In each episode of the Poke Rafferty series, Tim Hallinan combines travel writer Poke Rafferty's emerging domestic life with his new wife Rose and their adopted daughter, Miaow. Earlier, or perhaps later, Tim develops some elements of Miaow's background, but The Queen of Patpong can truly be characterized as Rose's book. All seems to be going well for Poke's family. Miaow is eagerly participating in a school production of Shakespeare's The Tempest, while Rose's domestic agency, staffed with formal bar girls from the Patpong sex district of Bangkok is becoming increasingly successful. Suddenly, while the three are eating out together, a menacing stranger from Rose's past life appears at the table. Rose recognizes him and then stabs him in the hand with her steak knife as the three escape, taking a circuitous route to their apartment, thinking they've eluded the interloper. The next morning they find a bloody X across their door. Miaow and Rose both withdraw into themselves, Miaow to nurse her desire to be like all the other kids; Rose into memories of the road that brought her to the place they find themselves.

Isaan Village House

Bangkok Bar 


There follows a long and often difficult interlude in which readers are filled in on Rose's back story, which flashes back to when she was a fourteen or fifteen year old school-girl in her home village in Isaan provicince where her name was Kwan. She is recruited (while her father is simultaneously trying to sell her) by a sexy and glamorous former town girl who has gone to Bangkok. Slowly, but surely, Kwan becomes Rose, as she learns the ropes of first bar dancing and then high end prostitution in the steamy Bangkok sex industry she has since left to marry Poke and achieve her present life, now threatened. The descriptions are harrowing while the suspense, always a feature of Hallinan's best writing, is gripping. The book continues to its page turner, exciting conclusion. Hallinan achieves all this in The Queen of Patpong with more than a nod at Shakespeare's The Tempest, serving as an underpinning for the entire plot, an element not often found in more mundane thrillers.

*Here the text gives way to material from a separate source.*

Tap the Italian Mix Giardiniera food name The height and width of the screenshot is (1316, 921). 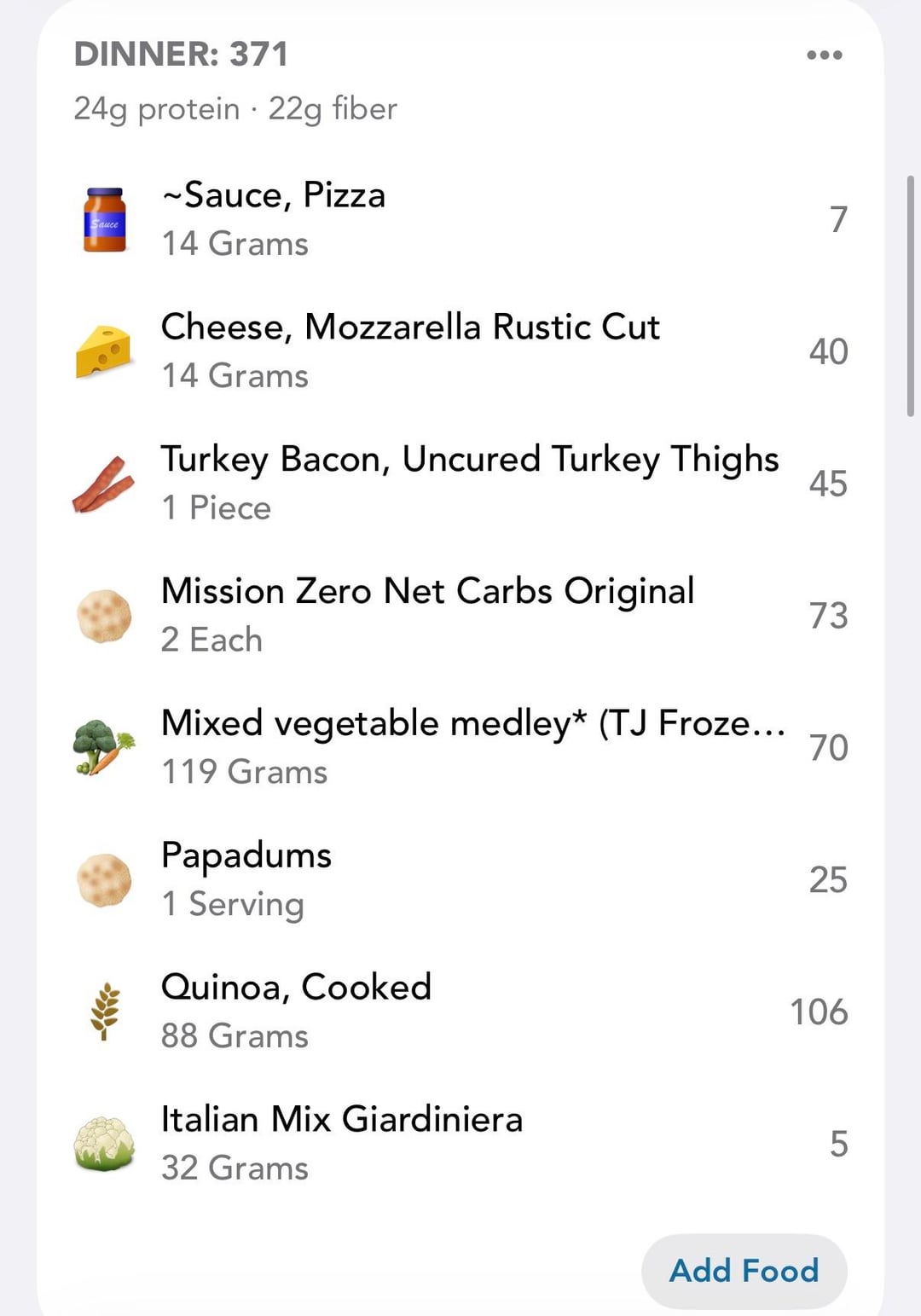pos(342,1120)
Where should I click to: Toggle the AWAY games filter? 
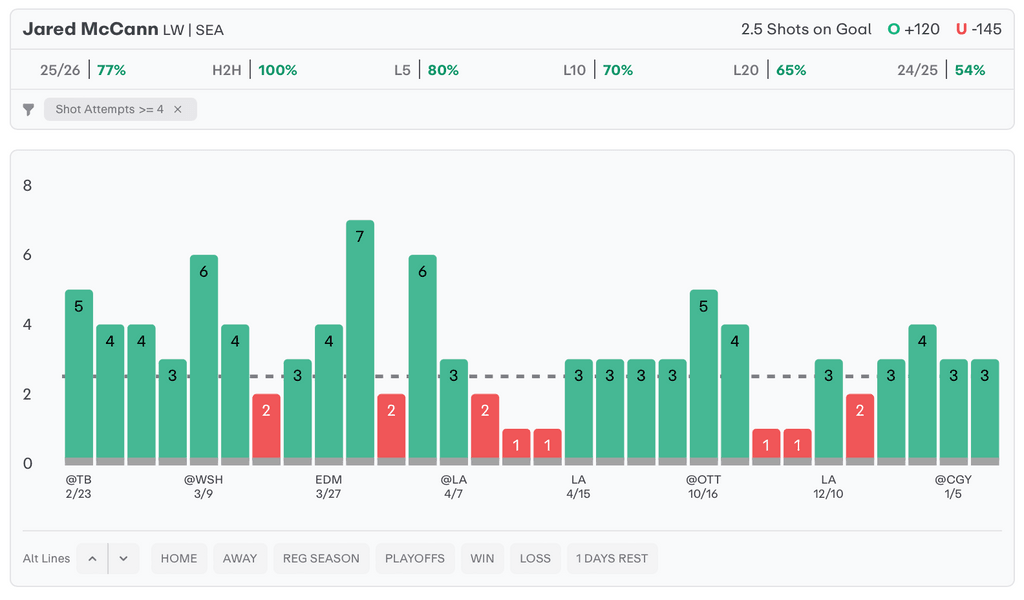240,558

Tim(othy) Hallinan is a complex, layered, nuanced writer who communicates in a mass market genre often focusing more on the action than on the motivation. There's always plenty of action in a Tim Hallinan thriller. What distinguishes his work, however, is the deep, pervasive set of values governing his principle characters, whether it's Poke Rafferty or Junior Bender. Issues of responsibility, family, honesty, and the search for self-understanding are always present. They govern Poke's relentless efforts to protect and build his wounded bird family within a corrupt political system in a city that's widely recognized as the commercial sex capitol of the world, a city and country he loves, as much for its negatives as despite them. For furthers looks at how Tim thinks and a discussion of the genesis of the Poke Rafferty series, see two fine interviews of him where he discusses his work in Mostly Fiction Book Reviews and The New Mystery Reader.





So here I sit, with an e-galley of The Hot Countries, due out in the fall and one of the six Simeon Grist mysteries from the 1990's, which I bought from Amazon both on my Kindle and the five other Simeon Grist books through Thrift Books (a wonderful source for inexpensive used and out of print books), which should be in my mailbox when we return home, ready to keep reading the complete works. I think I have one or two Junior Bender books still to read, and the newest one is due out later in the year. They will join with Patrick O'Brien, John D. McDonald, Robert Parker, and a few other writers whose works have captured me enough to seek to read their entire body of works. At one time I thought I'd try it with Dickens, but just couldn't manage it. One of the differences I see between Hallinan and some of the others on my list is that his characters seem to continue to develop as they experience their lives, a quality which I didn't find in some of the others. Hallinan deserves to be at or near the top of the heap.